Moins d’un mois après son lancement, Hydracker a été piraté. Un individu se faisant appeler « Blackspell81 » affirme avoir piraté les serveurs du site et mis en ligne l’intégralité du catalogue : 2,4 millions de liens et 130 000 torrents, accessibles gratuitement. Pour le hacker, « personne ne devrait avoir à payer pour du contenu piraté ».
Un scénario qui n’est pas sans rappeler la fin d’YggTorrent, également victime d’un piratage destructeur en mars dernier, quelques semaines après la mise en place d’un abonnement payant controversé.
2,4 millions de liens et 130 000 torrents mis en ligne
C’est sur le site darkileak.buzz que Blackspell81 a publié le fruit de son intrusion. On retrouve la base de données complète de liens disponible en SQL (~17,4 Go) ou JSONL (~19,2 Go), avec une version allégée sans les fichiers NFO (~830 Mo). La base de données torrent est également en ligne, fichiers .torrent inclus, pour un total d’environ 10,2 Go.
Le hacker justifie son action en quelques lignes : Hydracker aurait « voulu imposer sa vision capitaliste du partage », ce qui l’aurait poussé à prendre les choses en main. Il cite en introduction Aaron Swartz, militant du libre accès à l’information décédé en 2013, pour justifier son action.

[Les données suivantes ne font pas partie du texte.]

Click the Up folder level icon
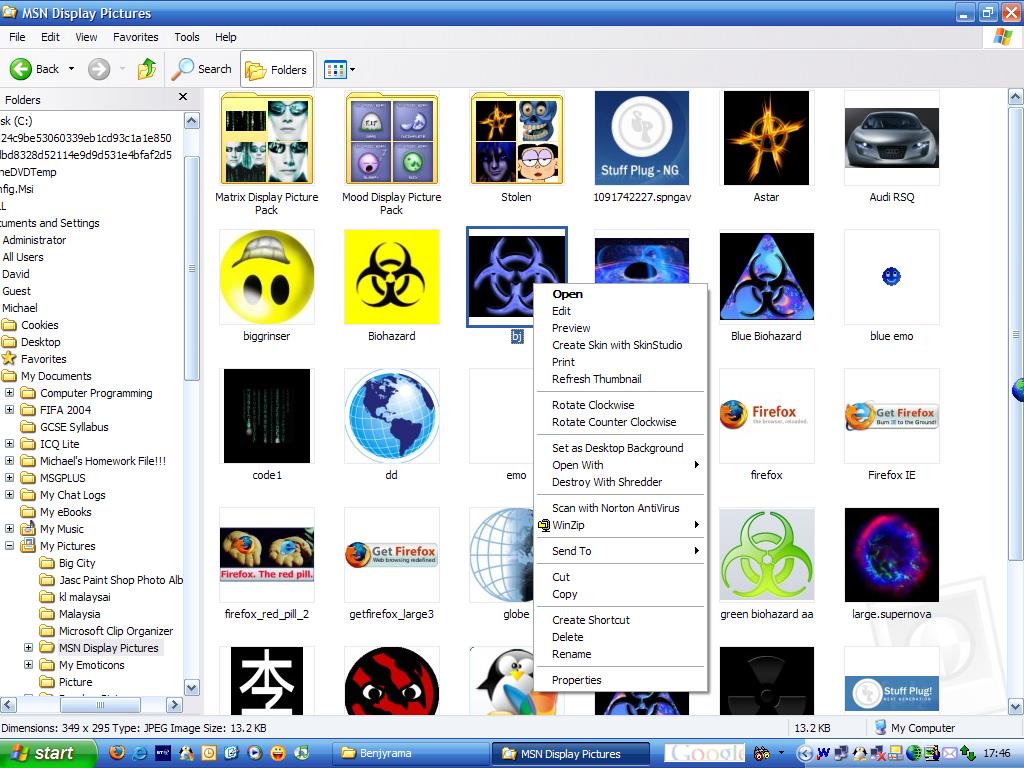Viewport: 1024px width, 768px height. pyautogui.click(x=147, y=69)
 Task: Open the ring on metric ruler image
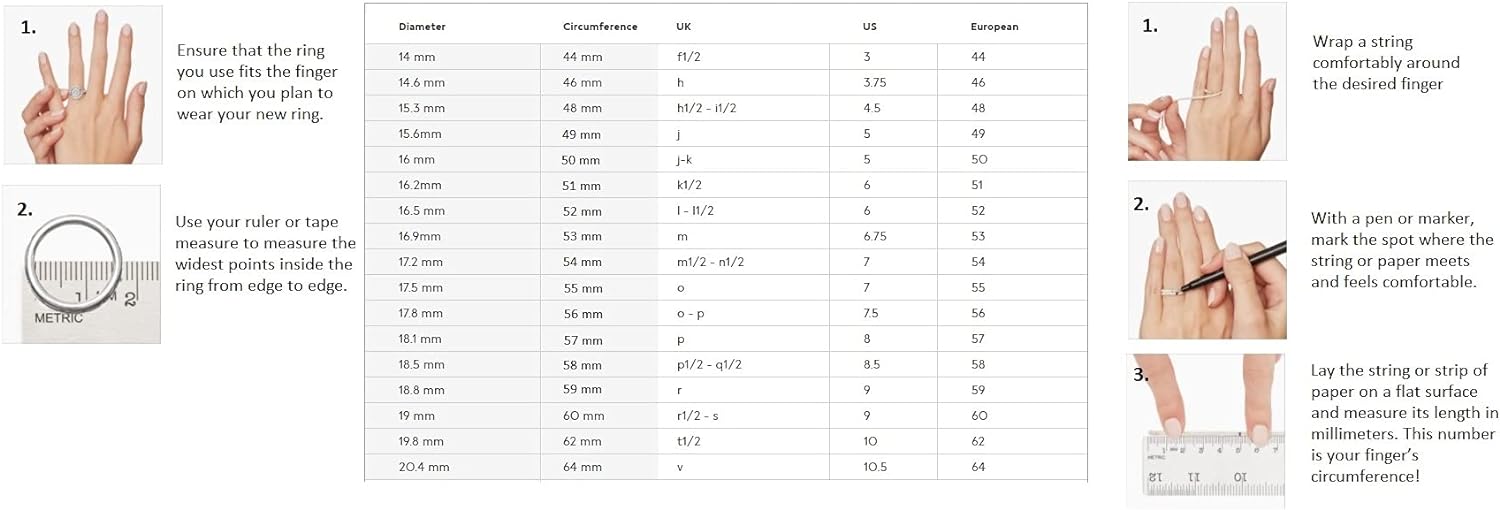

L’administrateur d’Hydracker, Gandalf, confirme le piratage de Telegram
Le 18 mai à 16h48, Gandalf, l’un des administrateurs du site, a posté un message sur la chaîne Telegram officielle d’Hydracker pour confirmer l’attaque. Le développeur du site aurait repris le contrôle des serveurs, mais il faudra du temps pour identifier la faille et réinstaller l’infrastructure.
Gandalf minimise également la protestation, citant « une dizaine de mécontents sur des milliers » d’utilisateurs satisfaits, et promet que le site redémarrera. Selon lui, pas question de « se laisser avoir » par ceux qui rejettent le nouveau modèle payant.

L’histoire se répète
Ce hack intervient moins de trois mois après la fermeture définitive d’YggTorrent, également victime d’un hack destructeur début mars. Dans les deux cas, le passage à un modèle payant avait provoqué une révolte au sein de la communauté, et c’est un hacker revendiquant les valeurs originelles du warez qui est passé à l’action.
Hydracker promet de repartir. Mais le site va désormais devoir gérer deux problèmes à la fois : les ayants droit d’un côté, et une partie de sa propre communauté de l’autre.